Figure 1 The results of basophil activation test.

The proteins of bee venom, royal jelly and honeycomb were separated by sodium dodecyl sulfate-polyacrylamide gel electrophoresis and immunoblotting analysis of royal jelly extract (Figure 2) revealed serum IgE antibodies reacting only 60 kDa protein. For honeycomb extract, serum IgE antibodies bound to 70 kDa protein and 60 kDa protein. No immunoreactive bands were detected in bee venom extract. In the immunoblotting inhibition test, honeycomb extract showed complete inhibition of IgE, which can bind to royal jelly 60 kDa protein, and the same inhibition occurred when royal jelly extract was an inhibitor.

Figure 2 Immunoblot and inhibition analysis. The serum-specific IgE bind to royal jelly and honeycomb. Line 1: royal jelly, serum; Line 2: royal jelly, serum co-incubated with honeycomb; Line 3: honeycomb, serum; Line 4: honeycomb, serum co-incubated with royal jelly.

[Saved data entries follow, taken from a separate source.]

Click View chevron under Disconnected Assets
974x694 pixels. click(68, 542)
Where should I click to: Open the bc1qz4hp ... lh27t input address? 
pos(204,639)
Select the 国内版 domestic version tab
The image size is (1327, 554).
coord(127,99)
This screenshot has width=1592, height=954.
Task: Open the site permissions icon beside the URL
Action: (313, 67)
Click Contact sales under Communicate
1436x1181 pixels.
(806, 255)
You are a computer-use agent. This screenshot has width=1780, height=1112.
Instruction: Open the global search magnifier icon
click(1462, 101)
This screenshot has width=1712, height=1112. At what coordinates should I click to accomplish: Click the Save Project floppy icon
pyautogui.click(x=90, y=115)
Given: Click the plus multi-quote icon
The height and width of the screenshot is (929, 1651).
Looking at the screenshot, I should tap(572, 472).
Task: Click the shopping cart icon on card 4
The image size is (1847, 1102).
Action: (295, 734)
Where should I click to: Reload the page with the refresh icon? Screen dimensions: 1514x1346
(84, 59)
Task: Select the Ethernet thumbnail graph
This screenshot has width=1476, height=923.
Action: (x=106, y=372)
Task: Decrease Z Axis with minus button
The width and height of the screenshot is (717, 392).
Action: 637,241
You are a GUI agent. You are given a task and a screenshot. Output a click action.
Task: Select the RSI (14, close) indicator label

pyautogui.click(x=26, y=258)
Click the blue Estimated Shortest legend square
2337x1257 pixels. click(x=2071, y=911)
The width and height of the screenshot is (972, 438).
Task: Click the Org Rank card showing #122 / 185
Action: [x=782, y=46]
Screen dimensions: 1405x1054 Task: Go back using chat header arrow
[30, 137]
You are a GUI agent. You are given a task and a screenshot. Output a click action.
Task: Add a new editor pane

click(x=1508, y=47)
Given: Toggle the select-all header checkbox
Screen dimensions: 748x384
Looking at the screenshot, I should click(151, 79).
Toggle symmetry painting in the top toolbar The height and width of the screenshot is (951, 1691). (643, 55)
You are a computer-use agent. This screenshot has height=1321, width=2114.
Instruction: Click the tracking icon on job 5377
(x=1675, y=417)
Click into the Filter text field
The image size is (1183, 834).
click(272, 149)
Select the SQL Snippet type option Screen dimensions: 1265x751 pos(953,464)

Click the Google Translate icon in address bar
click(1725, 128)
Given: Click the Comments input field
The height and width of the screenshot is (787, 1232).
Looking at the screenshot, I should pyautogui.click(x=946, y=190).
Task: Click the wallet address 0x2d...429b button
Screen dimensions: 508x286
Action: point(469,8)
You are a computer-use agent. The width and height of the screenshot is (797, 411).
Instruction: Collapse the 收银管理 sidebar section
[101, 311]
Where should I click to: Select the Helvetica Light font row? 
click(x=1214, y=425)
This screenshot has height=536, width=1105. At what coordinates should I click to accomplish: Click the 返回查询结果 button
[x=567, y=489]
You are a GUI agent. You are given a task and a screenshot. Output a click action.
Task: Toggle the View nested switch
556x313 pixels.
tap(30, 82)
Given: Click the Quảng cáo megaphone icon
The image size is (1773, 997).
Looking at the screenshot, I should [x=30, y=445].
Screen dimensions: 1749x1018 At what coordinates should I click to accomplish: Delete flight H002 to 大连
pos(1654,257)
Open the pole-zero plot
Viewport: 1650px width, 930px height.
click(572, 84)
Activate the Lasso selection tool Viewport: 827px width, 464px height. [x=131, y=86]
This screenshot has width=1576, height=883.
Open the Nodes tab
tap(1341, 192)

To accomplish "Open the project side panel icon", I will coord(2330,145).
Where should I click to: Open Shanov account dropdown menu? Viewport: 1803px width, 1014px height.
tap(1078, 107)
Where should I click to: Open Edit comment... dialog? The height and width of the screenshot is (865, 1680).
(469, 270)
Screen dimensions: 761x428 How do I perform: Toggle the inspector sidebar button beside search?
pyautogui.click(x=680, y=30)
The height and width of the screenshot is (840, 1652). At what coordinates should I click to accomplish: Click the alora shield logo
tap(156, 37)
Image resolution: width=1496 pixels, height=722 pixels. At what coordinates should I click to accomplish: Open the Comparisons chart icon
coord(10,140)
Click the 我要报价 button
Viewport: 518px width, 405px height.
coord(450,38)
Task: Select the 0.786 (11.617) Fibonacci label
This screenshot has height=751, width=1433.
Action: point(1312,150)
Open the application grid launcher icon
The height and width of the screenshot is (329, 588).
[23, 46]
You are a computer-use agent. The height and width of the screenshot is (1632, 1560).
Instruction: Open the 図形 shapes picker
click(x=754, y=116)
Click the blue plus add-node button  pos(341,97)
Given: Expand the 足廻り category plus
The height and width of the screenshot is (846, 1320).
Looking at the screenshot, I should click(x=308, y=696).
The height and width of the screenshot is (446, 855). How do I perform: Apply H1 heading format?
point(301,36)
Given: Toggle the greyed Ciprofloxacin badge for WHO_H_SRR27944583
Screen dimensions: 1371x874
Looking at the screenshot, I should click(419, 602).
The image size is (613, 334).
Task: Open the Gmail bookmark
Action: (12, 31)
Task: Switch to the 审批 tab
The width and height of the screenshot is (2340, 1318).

We extracted 60 kDa and 70 kDa proteins from polyacrylamide gels and analyzed them by high-performance liquid chromatography–mass spectrometry (HPLC–MS) method. According to the mass spectrometry data, 60 kDa protein had 18 unique peptide and 34 unique spectrum of 62kDa major royal jelly protein 3, 70 kDa protein had 4 unique peptide and 4 unique spectrum of 70kDa major royal jelly protein 5.

Discussion and Conclusion

In our study, we identified that the culprit protein of royal jelly is 62 kDa-major royal jelly protein 3 and showed cross-reactivity with other bee product honeycombs. The skin prick test and basophil activation test confirmed allergens in vitro and in vivo, respectively, and basophils showed higher reactivity to royal jelly extract than honeycomb. Serum IgE antibody specific binding to 60 kDa protein was simultaneously discovered in royal jelly and honeycomb, band of 70 kDa protein only shown in honeycomb which is weaker than band of 60 kDa protein. In the immunoblotting inhibition test, serum IgE-binding to 60 kDa protein was inhibited by both extractions, which suggested that there were some similar proteins in royal jelly and honeycomb. According to mass spectrometry data, there was a very higher protein identification probability to identify 62 kDa MRJP 3 and 70 kDa MRJP 5,⁷ and to have more than 60% similarity amino acid sequences through alignment.

Bee products are favored by customers because of their health benefits in China. Food-induced anaphylaxis caused by ingestion of royal jelly is rare, and a few cases^6,8 have been reported overseas, most in Japan. This is the first case of anaphylaxis reported in China. In 2011, Mizutani et al⁴ reported a case of anaphylaxis caused by ingestion of royal jelly and deduced that major royal jelly protein3⁷ is a possible allergen. Our study proved that various bee product could induce anaphylaxis and that it has nothing to do with bee venom, allergenic cross-reactivity between royal jelly and honeycomb was found. Therefore, patients who are allergic to royal jelly should avoid other bee products.